I'd been feeling anxious about my new offerings for a couple weeks, even though I couldn't really figure out why. I did all the exhausting work right, I'd done the research, I knew the best way to print my files, and the best way to offer files for customers to print at home, but something in me didn't feel ready. However, I figured my files were as ready as they were ever going to be, and kept ignoring what I thought was just me being over-critical.

Then tonight it dawned on me as I pored over copies of my prints: my cute little canvas sets with their simple, charming art silhouettes don't translate well as scanned art.

I took all the time to scan each hand-painted canvas, edited slightly in Photoshop, and called it good, but the result wasn't perfect. I realize now that a hand-painted image has a different charm with slight imperfections, canvas textures and brushstrokes, but as a digital file, it would look better made completely from digital elements, at least for this particular style. I knew from the start that my canvas sets could be easily digitally reproduced from scratch, but I wanted to maintain my integrity as a handmade artist and use my own personal art as opposed to clip art that anyone could do. A great ideal, but not a great result, at least in my experience.

So what happens when you fail?

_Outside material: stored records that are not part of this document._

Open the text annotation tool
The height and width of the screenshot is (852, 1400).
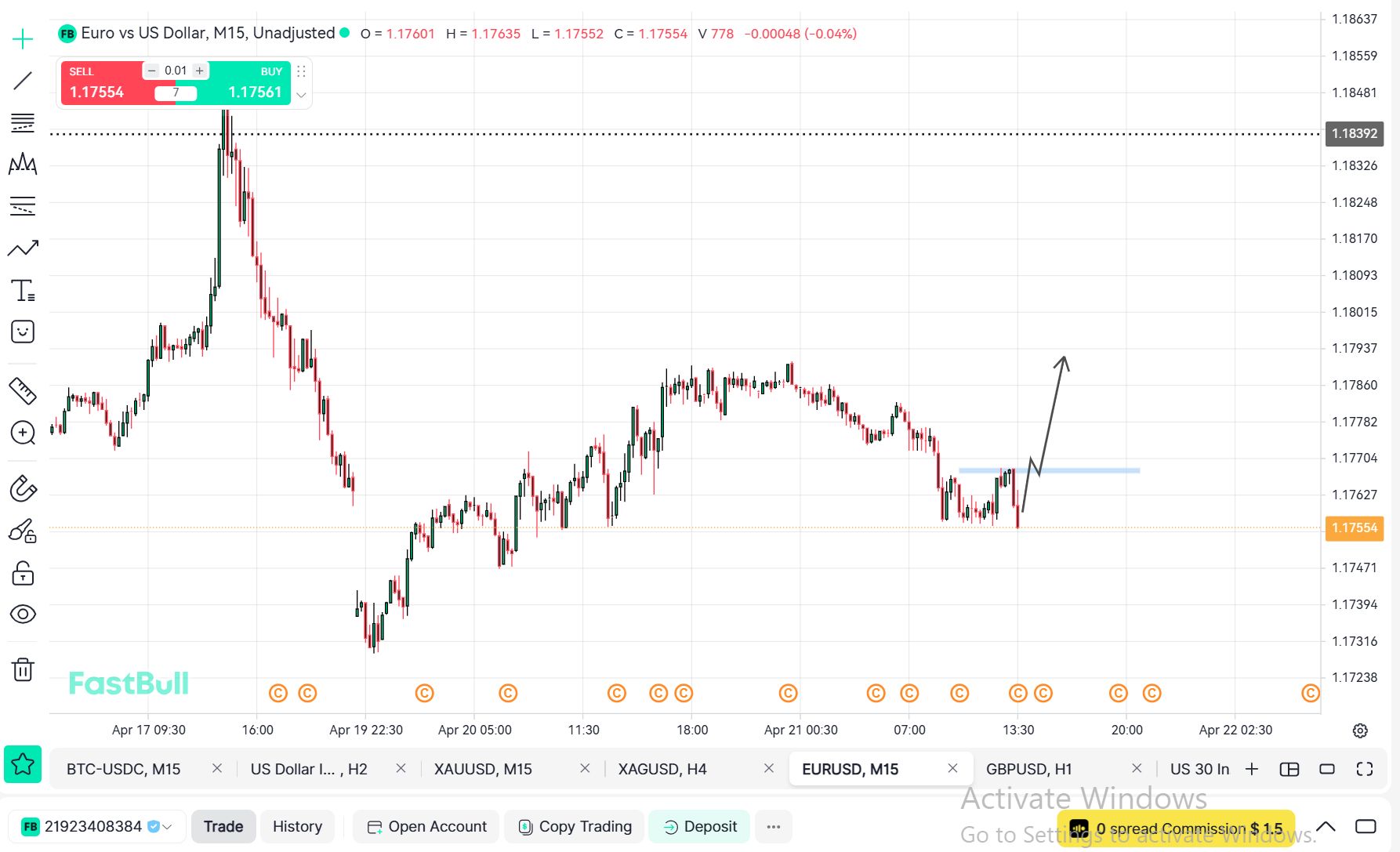coord(23,291)
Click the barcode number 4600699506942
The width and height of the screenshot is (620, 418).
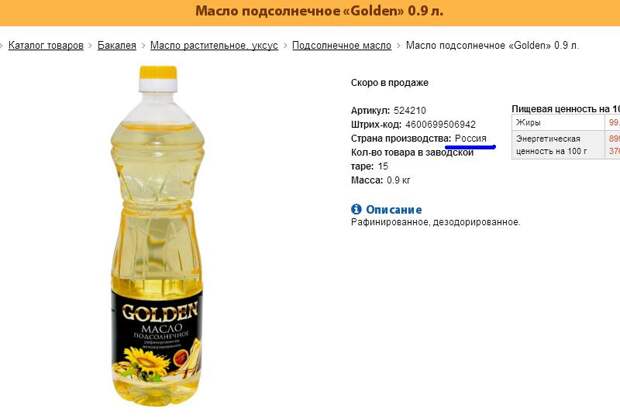pyautogui.click(x=440, y=125)
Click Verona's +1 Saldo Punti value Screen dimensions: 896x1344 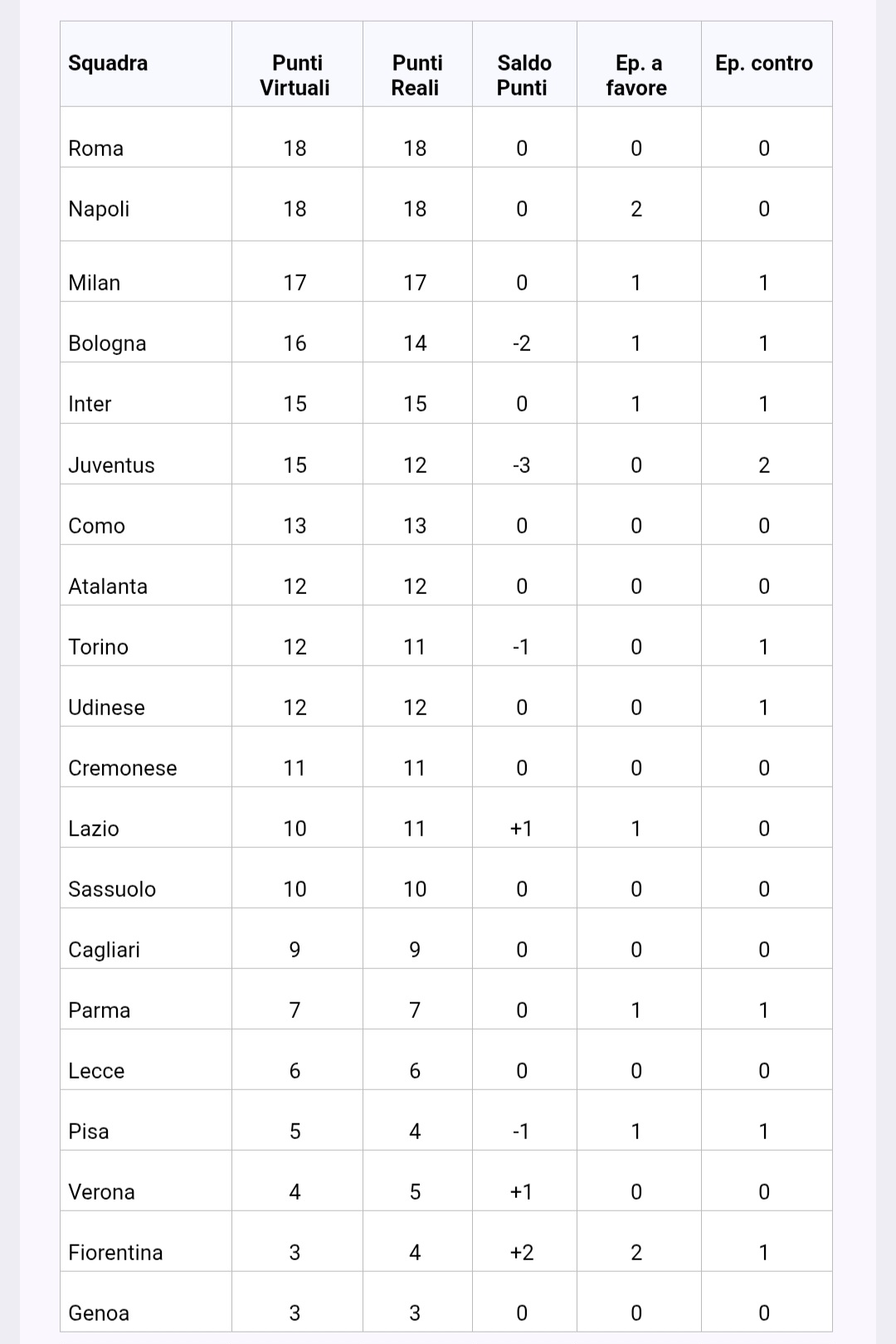coord(522,1192)
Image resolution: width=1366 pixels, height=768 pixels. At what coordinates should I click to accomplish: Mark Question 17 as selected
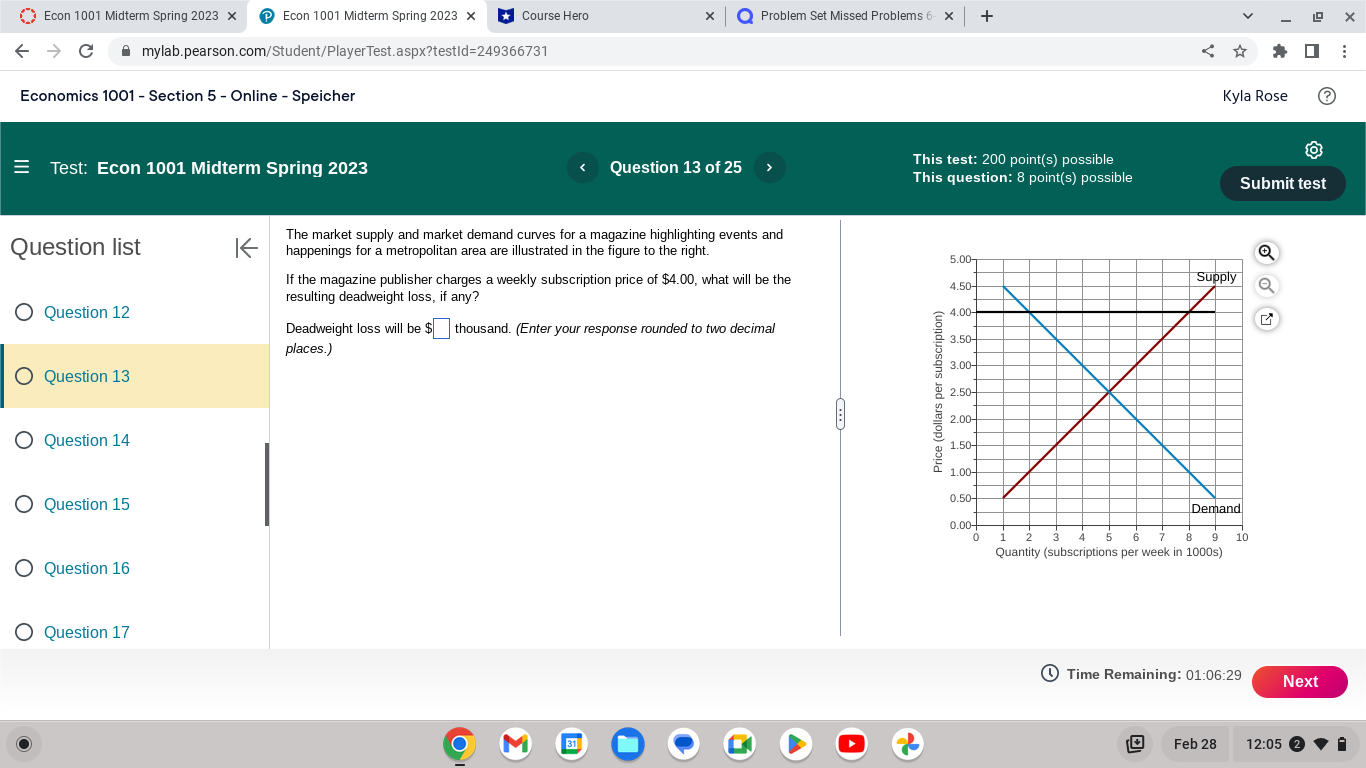pyautogui.click(x=24, y=632)
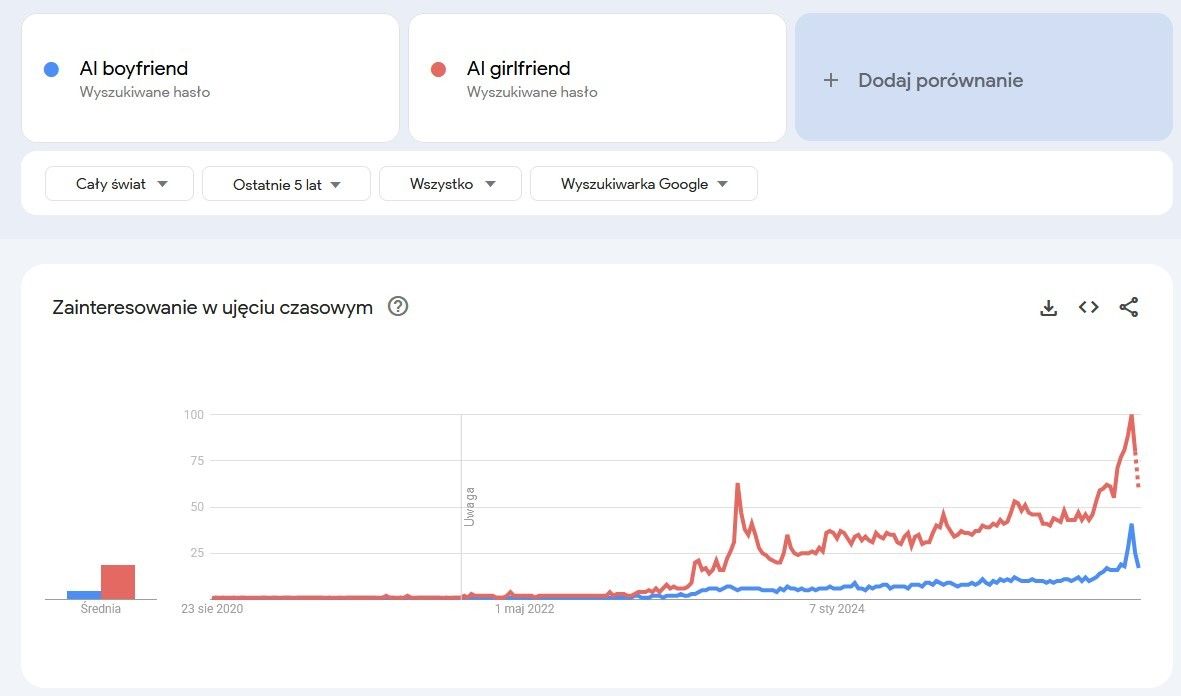Viewport: 1181px width, 696px height.
Task: Click the red line peak at 100
Action: click(1131, 416)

You can give up, or you can...
There is good news! The fact that I became more critical of my work is because, since this project began about a month ago, my Photoshop skills have improved immensely! What was 'good enough' before, I now can remake even better! However, re-doing all those hours of hard work sounds overwhelming, and I plan on taking a break from it in order to focus on my original project that was my inspiration to create these prints in the first place!

Making these prints gave me the skills and info I need to proceed with my project that I wouldn't have had before. So this 'failure' was worth something! And if I keep getting stuck perfecting my failure, I will never get started on what I'm really excited about. So there it is, I failed, it sucks, I'm mourning its loss, but now I'm letting myself move on for the time being and focus on my mystery project.

And not every digital file was scrapped! I created one piece that is more the direction I think I should go in terms of digital files and prints. The artwork is still handmade, yet was designed and created specifically to be a print, and translates beautifully as a digital file:
It's a bummer to feel like I'm starting over, but I think it's actually a great place for me to be.

How have you turned failures around?